Attended a Viennese Waltz ball. Had a GREAT time! The last few months of lessons and practice have paid off big-time. Jim’s book gave the key, the rest is “just” work. Learned the beat, a few step patterns, frame/lead, and I’m enjoying myself. Lots more to do, enjoy, and smile about. Thanks Jim!
Eric, thanks for another field report, congrats on your continued progress. I think you’re discovering that once you develop a proper foundation in music, rhythm and technique, progress in partner dancing accelerates. While step patterns are important, if that’s the only thing you ever learn, you’ll just be a bad dancer who knows a lot of step patterns.
Another update. Started regular lessons at a place based on recommendations of people I liked who danced well. This plus two other lessons / dance venues add up to five dance events per week for me. As I am making progress, it is getting to be more fun.
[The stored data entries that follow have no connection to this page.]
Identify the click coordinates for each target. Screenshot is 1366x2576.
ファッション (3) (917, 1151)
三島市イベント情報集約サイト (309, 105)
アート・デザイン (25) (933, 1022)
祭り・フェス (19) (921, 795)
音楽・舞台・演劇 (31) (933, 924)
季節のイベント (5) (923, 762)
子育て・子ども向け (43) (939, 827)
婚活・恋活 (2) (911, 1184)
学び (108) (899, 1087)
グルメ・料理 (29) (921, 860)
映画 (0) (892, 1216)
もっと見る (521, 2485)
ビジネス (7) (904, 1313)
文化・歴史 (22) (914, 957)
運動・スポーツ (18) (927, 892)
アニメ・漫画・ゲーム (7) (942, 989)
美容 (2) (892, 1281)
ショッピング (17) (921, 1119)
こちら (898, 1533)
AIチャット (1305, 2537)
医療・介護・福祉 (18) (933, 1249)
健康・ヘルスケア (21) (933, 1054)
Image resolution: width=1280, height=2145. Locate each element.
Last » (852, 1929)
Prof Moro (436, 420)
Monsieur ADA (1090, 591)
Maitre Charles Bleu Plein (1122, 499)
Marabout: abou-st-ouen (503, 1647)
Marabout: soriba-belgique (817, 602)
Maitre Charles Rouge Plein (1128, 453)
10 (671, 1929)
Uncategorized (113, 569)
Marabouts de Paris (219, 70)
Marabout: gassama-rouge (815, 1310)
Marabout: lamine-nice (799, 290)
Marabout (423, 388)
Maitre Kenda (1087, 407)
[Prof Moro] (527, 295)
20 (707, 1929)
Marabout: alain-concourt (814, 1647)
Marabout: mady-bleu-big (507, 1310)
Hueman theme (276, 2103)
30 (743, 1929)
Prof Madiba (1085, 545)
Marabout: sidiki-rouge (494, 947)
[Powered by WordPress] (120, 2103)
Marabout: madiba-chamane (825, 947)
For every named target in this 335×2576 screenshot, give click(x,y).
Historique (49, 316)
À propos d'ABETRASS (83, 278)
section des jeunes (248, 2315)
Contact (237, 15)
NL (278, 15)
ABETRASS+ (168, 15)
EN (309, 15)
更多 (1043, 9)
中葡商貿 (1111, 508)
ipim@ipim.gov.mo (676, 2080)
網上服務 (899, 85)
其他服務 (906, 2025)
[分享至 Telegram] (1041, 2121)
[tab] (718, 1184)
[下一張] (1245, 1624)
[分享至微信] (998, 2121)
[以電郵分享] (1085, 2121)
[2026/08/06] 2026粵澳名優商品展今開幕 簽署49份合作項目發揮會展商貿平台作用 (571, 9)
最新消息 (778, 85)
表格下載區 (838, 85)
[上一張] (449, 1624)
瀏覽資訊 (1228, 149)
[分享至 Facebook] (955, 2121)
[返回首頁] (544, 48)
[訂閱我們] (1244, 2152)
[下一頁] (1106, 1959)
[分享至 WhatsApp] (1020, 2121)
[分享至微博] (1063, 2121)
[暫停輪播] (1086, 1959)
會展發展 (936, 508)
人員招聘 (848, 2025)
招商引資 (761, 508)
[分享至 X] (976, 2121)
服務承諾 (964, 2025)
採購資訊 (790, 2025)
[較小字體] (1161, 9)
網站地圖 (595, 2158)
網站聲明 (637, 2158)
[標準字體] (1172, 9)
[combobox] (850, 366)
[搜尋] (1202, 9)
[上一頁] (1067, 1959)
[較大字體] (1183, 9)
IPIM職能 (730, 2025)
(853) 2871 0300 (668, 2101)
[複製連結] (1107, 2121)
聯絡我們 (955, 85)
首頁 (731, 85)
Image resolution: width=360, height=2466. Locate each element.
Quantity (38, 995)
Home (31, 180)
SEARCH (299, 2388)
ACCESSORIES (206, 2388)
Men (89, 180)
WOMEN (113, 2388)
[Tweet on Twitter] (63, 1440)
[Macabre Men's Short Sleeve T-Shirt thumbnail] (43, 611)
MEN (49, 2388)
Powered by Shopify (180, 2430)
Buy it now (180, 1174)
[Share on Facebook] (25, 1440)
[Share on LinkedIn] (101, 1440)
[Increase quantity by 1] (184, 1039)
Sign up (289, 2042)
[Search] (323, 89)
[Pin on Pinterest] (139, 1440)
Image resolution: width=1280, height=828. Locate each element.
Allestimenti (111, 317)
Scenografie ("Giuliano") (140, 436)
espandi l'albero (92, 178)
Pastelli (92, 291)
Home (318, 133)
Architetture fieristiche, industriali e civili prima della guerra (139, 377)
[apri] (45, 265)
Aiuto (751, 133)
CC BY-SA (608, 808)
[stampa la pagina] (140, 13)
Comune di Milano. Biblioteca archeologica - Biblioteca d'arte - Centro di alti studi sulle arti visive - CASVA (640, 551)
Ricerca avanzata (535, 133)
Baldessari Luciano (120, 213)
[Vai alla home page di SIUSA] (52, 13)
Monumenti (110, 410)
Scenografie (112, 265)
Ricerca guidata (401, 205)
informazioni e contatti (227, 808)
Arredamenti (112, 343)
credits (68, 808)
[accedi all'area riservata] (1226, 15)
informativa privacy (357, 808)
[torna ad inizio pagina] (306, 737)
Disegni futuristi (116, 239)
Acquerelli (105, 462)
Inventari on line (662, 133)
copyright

Your insights, videos, and survival guidance has gotten me on my way. I feel solid on the dance floor in a few styles at the beginner level. When I falter, I often know which of the several aspects of a given dance is off and how to recover.
Having practiced a few styles a lot (!), I can now take a woman who wants to dance that style, but lacks the steps, and do a few basic steps to music teaching her. And most importantly, both of us have a good time. This is a real charge for me.
Eric, thanks for the progress report. I think this is the first time you’ve written with a degree of confidence. But, remember: on the dance floor, never let your ego exceed your ability.
Partner dancing is hard. For most people a one-hour ballroom dance class, once a week, is not enough. (Sure, you’ll learn intermediate level step patterns and think you’re an intermediate dancer but, really, you’re still a beginner). I think what you’re doing–dancing four or five times a week–is necessary, at least for a period of time. You need a concentrated effort to not only train your body (rhythm, musicality, muscle memory, dance connection, etc.), but to gain experience on the dance floor. For example, learning which step patterns can be lead with a stranger takes a lot of experimentation.
Be careful teaching partners on the social dance floor as, generally, it’s bad etiquette, particulalry with a stranger. Usually your partner doesn’t want to be taught and/or will still be confused. And, sorry to say, the person doing the teaching is often wrong about what they’re teaching. At the very least, move off the dance floor so you don’t annoy others.
Dances last two weekend went well. I was able to comfortably keep sync’ed to the beat most of the time, do the step pattern, and chat with my partner. This took over 4 months of doing a bit every day at home. Got positive feedback from my partners or spontaneous lessons, as the case may be :-). Maybe 10% of where I want to be – which I account as significant progress. Thanks to your book which blew smoke off the dance floor’s terra incognito.
Eric, I’m giving you a “congrats” because you’ve reached what I consider a very important milestone: the ability to dance and talk at the same time. That means you’ve trained your body and your sense of rhythm to dance, to some degree, automatically. Now that your basic dancing is becoming “thoughtless,” you can begin to think about other things like dance technique and musicality.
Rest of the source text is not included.